Task statement:
In the records below, the lines from the one with "Where should I click to: Click" through the last are to be printed exactly, and nothing else.

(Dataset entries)
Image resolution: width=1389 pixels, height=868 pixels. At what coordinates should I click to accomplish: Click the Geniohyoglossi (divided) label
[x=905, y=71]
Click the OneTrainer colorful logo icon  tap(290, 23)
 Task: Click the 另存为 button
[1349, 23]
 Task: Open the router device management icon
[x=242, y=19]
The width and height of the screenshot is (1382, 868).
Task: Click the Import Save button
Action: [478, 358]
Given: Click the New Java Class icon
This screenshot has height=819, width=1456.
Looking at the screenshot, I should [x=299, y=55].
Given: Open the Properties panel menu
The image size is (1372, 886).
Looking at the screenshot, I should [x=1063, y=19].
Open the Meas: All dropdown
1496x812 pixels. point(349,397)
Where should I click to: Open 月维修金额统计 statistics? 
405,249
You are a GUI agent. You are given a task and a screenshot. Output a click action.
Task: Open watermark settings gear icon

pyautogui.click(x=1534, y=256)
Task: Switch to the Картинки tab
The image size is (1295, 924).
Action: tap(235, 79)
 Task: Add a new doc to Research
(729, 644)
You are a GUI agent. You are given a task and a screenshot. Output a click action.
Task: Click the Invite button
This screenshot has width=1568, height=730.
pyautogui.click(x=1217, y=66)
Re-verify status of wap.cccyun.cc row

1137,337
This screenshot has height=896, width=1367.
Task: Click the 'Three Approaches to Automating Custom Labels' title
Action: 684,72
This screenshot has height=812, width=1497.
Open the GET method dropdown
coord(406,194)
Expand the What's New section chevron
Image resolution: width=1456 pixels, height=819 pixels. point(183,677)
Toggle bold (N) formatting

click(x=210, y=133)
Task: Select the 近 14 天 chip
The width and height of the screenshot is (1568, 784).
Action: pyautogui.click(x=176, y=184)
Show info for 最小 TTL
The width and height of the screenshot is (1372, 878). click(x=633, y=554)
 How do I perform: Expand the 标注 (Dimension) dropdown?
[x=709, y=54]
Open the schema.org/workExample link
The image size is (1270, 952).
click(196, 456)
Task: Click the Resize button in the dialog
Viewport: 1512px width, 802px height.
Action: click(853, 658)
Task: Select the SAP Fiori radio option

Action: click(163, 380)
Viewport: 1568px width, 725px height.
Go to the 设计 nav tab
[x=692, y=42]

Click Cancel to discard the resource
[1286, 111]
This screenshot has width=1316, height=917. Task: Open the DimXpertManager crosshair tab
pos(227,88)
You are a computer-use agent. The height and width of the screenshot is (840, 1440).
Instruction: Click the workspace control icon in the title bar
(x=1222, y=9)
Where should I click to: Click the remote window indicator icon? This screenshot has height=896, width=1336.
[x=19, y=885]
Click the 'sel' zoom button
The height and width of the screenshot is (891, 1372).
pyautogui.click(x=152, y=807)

Exercise output:
Where should I click to: Click the remote window indicator icon? This screenshot has height=896, width=1336.
[x=19, y=885]
Click the 'sel' zoom button
The height and width of the screenshot is (891, 1372).
pyautogui.click(x=152, y=807)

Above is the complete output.